* _Records provided_
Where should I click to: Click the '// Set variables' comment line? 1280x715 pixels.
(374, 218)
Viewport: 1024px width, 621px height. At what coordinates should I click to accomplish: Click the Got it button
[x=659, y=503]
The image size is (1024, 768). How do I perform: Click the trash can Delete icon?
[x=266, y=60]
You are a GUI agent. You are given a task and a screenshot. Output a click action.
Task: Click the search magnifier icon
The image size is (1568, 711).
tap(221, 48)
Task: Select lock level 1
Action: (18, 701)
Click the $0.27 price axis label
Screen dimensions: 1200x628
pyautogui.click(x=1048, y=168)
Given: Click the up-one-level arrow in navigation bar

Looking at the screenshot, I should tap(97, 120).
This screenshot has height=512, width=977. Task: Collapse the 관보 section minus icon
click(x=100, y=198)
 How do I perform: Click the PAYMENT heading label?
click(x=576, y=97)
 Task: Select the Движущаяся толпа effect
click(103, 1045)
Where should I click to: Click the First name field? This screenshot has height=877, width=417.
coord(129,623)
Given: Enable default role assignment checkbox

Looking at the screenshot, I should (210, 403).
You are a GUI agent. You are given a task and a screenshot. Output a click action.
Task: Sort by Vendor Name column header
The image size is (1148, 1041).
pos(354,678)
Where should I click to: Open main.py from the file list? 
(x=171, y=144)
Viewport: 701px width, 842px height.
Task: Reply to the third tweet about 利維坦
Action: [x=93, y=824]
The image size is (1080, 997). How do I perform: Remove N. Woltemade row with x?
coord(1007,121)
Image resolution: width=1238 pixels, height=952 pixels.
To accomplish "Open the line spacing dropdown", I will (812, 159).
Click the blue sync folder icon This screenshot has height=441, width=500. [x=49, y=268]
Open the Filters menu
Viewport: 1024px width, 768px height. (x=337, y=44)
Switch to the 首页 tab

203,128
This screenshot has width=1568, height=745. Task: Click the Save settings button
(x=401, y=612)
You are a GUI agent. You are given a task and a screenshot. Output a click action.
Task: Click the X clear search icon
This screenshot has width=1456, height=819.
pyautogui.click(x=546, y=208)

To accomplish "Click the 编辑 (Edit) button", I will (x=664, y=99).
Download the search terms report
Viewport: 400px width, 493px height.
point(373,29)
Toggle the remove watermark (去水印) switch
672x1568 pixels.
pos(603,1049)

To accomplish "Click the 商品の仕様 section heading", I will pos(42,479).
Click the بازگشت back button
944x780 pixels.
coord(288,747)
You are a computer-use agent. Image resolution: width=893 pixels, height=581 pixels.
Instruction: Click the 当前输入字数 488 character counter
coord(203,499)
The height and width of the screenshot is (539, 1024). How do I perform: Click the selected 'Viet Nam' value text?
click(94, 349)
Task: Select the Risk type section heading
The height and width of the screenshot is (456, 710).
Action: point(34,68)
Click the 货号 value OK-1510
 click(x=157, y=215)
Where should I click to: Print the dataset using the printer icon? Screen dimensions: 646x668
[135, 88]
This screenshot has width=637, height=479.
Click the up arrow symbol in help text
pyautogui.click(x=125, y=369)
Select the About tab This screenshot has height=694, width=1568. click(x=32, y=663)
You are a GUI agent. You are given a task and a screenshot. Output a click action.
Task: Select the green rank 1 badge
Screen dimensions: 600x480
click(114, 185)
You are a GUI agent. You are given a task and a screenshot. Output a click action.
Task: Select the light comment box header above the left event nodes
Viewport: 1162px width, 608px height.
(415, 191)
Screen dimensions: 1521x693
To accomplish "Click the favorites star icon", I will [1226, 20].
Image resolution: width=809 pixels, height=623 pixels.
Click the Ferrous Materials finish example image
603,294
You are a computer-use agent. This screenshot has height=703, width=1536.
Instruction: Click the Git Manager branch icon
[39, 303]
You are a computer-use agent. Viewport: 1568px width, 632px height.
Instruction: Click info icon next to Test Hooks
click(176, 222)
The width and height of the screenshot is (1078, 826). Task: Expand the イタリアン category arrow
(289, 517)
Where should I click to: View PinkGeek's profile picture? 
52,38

* _Activity_
If a line in the entries contains the word "header", copy that line out.

* _Answer_
Task: Sort by Vendor Name column header
Task: Select the light comment box header above the left event nodes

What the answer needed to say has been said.